With the passage of time, Akhuwat continued to open branches outside Lahore, diversified its loan products, and expanded the clientele. As a result, the message and outreach of Akhuwat began to spread and several new donors generously contributed. As a rule, the costs were kept very low. Extreme simplicity in operational activities, modest offices, use of mosques and other religious places, as well as high level and commitment of its volunteers became its hallmark and this ensured the certainty of its success.
Akhuwat is running on the following principles:
- To provide interest-free microfinance services to economically active poor families enabling them to become self-reliant
- To promote interest-free loans as a viable model and a broad-based solution for poverty alleviation
- To provide social guidance, capacity building and entrepreneurial training
- To institutionalize the spirit of brotherhood, compassion, and volunteerism
- To transform Akhuwat borrowers into donors
- To make Akhuwat a sustainable, growth-oriented and replicable organization
- To provide quality education and nurturing leadership in youth
- To provide quality health services on a sustainable and affordable basis
- To support & nurture most marginalized sections of society like Transgenders with special focus on women orphans and monitories.
Akhuwat evolved as an organic entity through a process of action research. Following major principles were adopted with the passage of time:
Interest-free micro loans
Akhuwat provides loans with zero interest based on the belief that poverty cannot be eradicated by charging interest and doing business with the poor.
Akhuwat uses religious places including mosques, churches and temples as places for loan disbursements. Religious places ensure transparency, participation, and accountability while also minimizing operational costs and generating goodwill.
Akhuwat relies upon the passion, dedication and zeal of its volunteer team who dedicate their time, talent and resources to the mission of Akhuwat.
NON-DISCRIMINATION ON ANY BASIS
We believe in an inclusive society without any discrimination on the basis of caste, color, creed, gender, politics or faith. Akhuwat is a non-political and pro-poor organization.
Transforming Borrowers into Donors
Akhuwat strives to empower its borrowers, so they are eventually in a position to be donors, themselves contributing to the goal of a poverty-free society. This we call, “reciprocity of economy”.
Diversity and Inclusion
Akhuwat ensures inclusion of all members of society irrespective of their religion, caste, colour, or gender.
Akhuwat derives its inspiration from the tradition of MawaKhat (مواخات) and has four pillars to stand on:
Iman (ایمان) or faith, human trust or belief in a transcendent reality that inspires a sense of responsibility and duty.
Ihsan (احسان), the literal meaning of Ihsan is ‘to do beautiful things’ such that in every act undertaken, one strives towards excellence. Under the MawaKhat (مواخات) paradigm, Ihsan entails that each individual strives for excellence in character, work, service and knowledge.
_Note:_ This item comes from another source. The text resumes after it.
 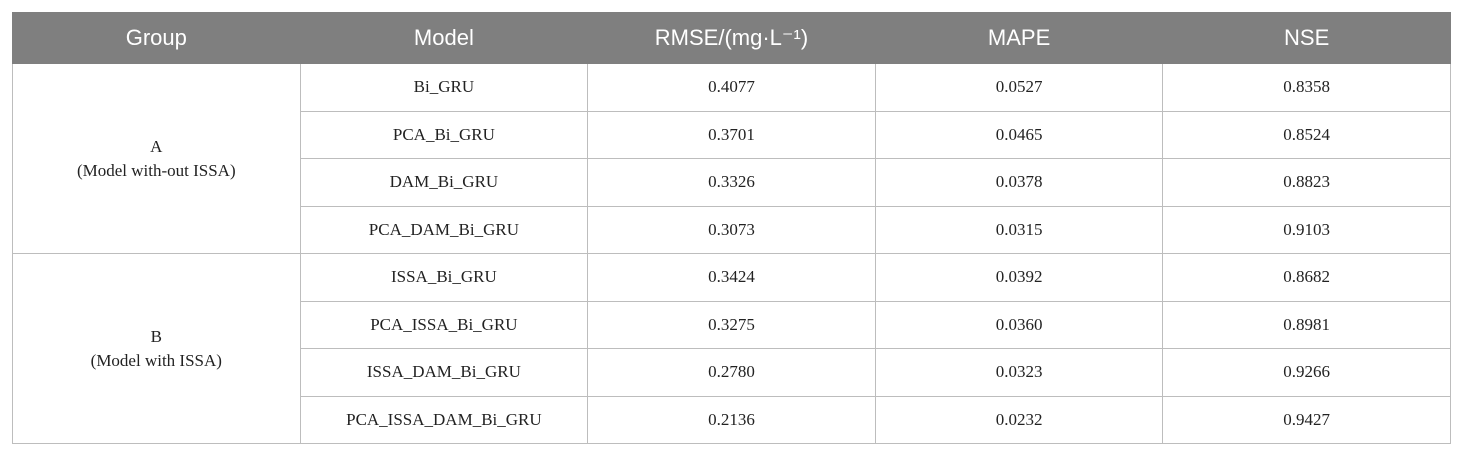 What do you see at coordinates (156, 158) in the screenshot?
I see `group-cell: A (Model with-out ISSA)` at bounding box center [156, 158].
Ikhlas (احسان) or purity, refers to sincerity of intention and action. It requires one to pursue goodness for the sake of goodness alone and thus be free from pretence, deceit, hypocrisy and expectation of reward.
Infaq (انفاق), is the giving in the way of Allah that loosely translates into ‘spending without reward from anyone but Allah’. As a means of equitable income distribution, it remains the same for the poor and rich. Each must give according to their ability to those who have comparatively lesser resources.
The pillars of MawaKhat taken together create Ikwha/Akhuwat that transforms the spirit of solidarity into brotherhood. Akhuwat takes its name from this concept and through its operation presents a practical manifestation of MawaKhat (مواخات).